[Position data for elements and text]
+===+

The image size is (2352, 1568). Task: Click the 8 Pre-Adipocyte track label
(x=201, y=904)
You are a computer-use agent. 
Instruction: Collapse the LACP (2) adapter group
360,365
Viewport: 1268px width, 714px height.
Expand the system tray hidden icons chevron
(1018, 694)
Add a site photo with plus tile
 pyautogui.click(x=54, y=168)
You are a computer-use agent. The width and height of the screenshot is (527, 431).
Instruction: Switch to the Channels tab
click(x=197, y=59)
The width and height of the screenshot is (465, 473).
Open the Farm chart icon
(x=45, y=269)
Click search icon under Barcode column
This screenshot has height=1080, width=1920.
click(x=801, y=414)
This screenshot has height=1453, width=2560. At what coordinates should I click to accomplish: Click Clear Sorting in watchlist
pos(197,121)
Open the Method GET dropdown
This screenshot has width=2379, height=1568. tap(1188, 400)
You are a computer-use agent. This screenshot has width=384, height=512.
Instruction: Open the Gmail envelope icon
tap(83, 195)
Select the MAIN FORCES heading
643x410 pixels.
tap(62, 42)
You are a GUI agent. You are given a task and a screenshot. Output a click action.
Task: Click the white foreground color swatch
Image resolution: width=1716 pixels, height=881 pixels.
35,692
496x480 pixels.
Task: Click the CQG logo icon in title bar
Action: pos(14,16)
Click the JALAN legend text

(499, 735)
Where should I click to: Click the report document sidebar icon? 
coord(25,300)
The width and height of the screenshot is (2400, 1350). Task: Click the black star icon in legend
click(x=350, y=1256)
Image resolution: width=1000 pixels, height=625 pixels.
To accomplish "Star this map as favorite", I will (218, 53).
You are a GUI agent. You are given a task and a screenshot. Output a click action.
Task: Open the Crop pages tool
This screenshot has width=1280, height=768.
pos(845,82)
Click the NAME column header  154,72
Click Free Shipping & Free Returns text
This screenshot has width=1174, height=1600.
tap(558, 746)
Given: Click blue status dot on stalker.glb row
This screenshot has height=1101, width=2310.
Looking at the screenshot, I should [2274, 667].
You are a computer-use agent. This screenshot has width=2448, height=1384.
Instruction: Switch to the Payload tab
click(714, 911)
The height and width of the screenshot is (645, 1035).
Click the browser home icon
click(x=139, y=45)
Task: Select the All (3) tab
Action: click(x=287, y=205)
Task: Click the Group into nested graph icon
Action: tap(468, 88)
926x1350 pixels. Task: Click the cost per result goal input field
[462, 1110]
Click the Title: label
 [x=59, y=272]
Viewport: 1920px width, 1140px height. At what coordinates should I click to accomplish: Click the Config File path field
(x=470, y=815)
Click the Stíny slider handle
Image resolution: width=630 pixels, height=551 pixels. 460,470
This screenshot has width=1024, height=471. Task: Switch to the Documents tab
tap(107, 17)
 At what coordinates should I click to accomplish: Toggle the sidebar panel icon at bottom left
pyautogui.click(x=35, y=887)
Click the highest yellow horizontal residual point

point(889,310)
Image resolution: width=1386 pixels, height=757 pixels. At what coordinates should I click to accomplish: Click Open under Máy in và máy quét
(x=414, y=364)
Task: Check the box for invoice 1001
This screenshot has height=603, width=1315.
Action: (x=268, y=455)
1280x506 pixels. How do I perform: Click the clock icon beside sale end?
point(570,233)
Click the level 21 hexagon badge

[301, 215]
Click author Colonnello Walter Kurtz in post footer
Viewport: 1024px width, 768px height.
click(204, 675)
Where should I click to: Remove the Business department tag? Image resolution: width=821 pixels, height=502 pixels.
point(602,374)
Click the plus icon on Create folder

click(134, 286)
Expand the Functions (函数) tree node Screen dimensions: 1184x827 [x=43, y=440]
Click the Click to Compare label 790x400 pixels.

+===+

The request »
Reproduce every item above word for word, line by line, with nothing changed.

Task response »
The image size is (2352, 1568). Task: Click the 8 Pre-Adipocyte track label
(x=201, y=904)
You are a computer-use agent. 
Instruction: Collapse the LACP (2) adapter group
360,365
Viewport: 1268px width, 714px height.
Expand the system tray hidden icons chevron
(1018, 694)
Add a site photo with plus tile
 pyautogui.click(x=54, y=168)
You are a computer-use agent. The width and height of the screenshot is (527, 431).
Instruction: Switch to the Channels tab
click(x=197, y=59)
The width and height of the screenshot is (465, 473).
Open the Farm chart icon
(x=45, y=269)
Click search icon under Barcode column
This screenshot has height=1080, width=1920.
click(x=801, y=414)
This screenshot has height=1453, width=2560. At what coordinates should I click to accomplish: Click Clear Sorting in watchlist
pos(197,121)
Open the Method GET dropdown
This screenshot has width=2379, height=1568. tap(1188, 400)
You are a computer-use agent. This screenshot has width=384, height=512.
Instruction: Open the Gmail envelope icon
tap(83, 195)
Select the MAIN FORCES heading
643x410 pixels.
tap(62, 42)
You are a GUI agent. You are given a task and a screenshot. Output a click action.
Task: Click the white foreground color swatch
Image resolution: width=1716 pixels, height=881 pixels.
35,692
496x480 pixels.
Task: Click the CQG logo icon in title bar
Action: pos(14,16)
Click the JALAN legend text

(499, 735)
Where should I click to: Click the report document sidebar icon? 
coord(25,300)
The width and height of the screenshot is (2400, 1350). Task: Click the black star icon in legend
click(x=350, y=1256)
Image resolution: width=1000 pixels, height=625 pixels.
To accomplish "Star this map as favorite", I will (218, 53).
You are a GUI agent. You are given a task and a screenshot. Output a click action.
Task: Open the Crop pages tool
This screenshot has width=1280, height=768.
pos(845,82)
Click the NAME column header  154,72
Click Free Shipping & Free Returns text
This screenshot has width=1174, height=1600.
tap(558, 746)
Given: Click blue status dot on stalker.glb row
This screenshot has height=1101, width=2310.
Looking at the screenshot, I should [2274, 667].
You are a computer-use agent. This screenshot has width=2448, height=1384.
Instruction: Switch to the Payload tab
click(714, 911)
The height and width of the screenshot is (645, 1035).
Click the browser home icon
click(x=139, y=45)
Task: Select the All (3) tab
Action: click(x=287, y=205)
Task: Click the Group into nested graph icon
Action: tap(468, 88)
926x1350 pixels. Task: Click the cost per result goal input field
[462, 1110]
Click the Title: label
 [x=59, y=272]
Viewport: 1920px width, 1140px height. At what coordinates should I click to accomplish: Click the Config File path field
(x=470, y=815)
Click the Stíny slider handle
Image resolution: width=630 pixels, height=551 pixels. 460,470
This screenshot has width=1024, height=471. Task: Switch to the Documents tab
tap(107, 17)
 At what coordinates should I click to accomplish: Toggle the sidebar panel icon at bottom left
pyautogui.click(x=35, y=887)
Click the highest yellow horizontal residual point

point(889,310)
Image resolution: width=1386 pixels, height=757 pixels. At what coordinates should I click to accomplish: Click Open under Máy in và máy quét
(x=414, y=364)
Task: Check the box for invoice 1001
This screenshot has height=603, width=1315.
Action: (x=268, y=455)
1280x506 pixels. How do I perform: Click the clock icon beside sale end?
point(570,233)
Click the level 21 hexagon badge

[301, 215]
Click author Colonnello Walter Kurtz in post footer
Viewport: 1024px width, 768px height.
click(204, 675)
Where should I click to: Remove the Business department tag? Image resolution: width=821 pixels, height=502 pixels.
point(602,374)
Click the plus icon on Create folder

click(134, 286)
Expand the Functions (函数) tree node Screen dimensions: 1184x827 [x=43, y=440]
Click the Click to Compare label 790x400 pixels.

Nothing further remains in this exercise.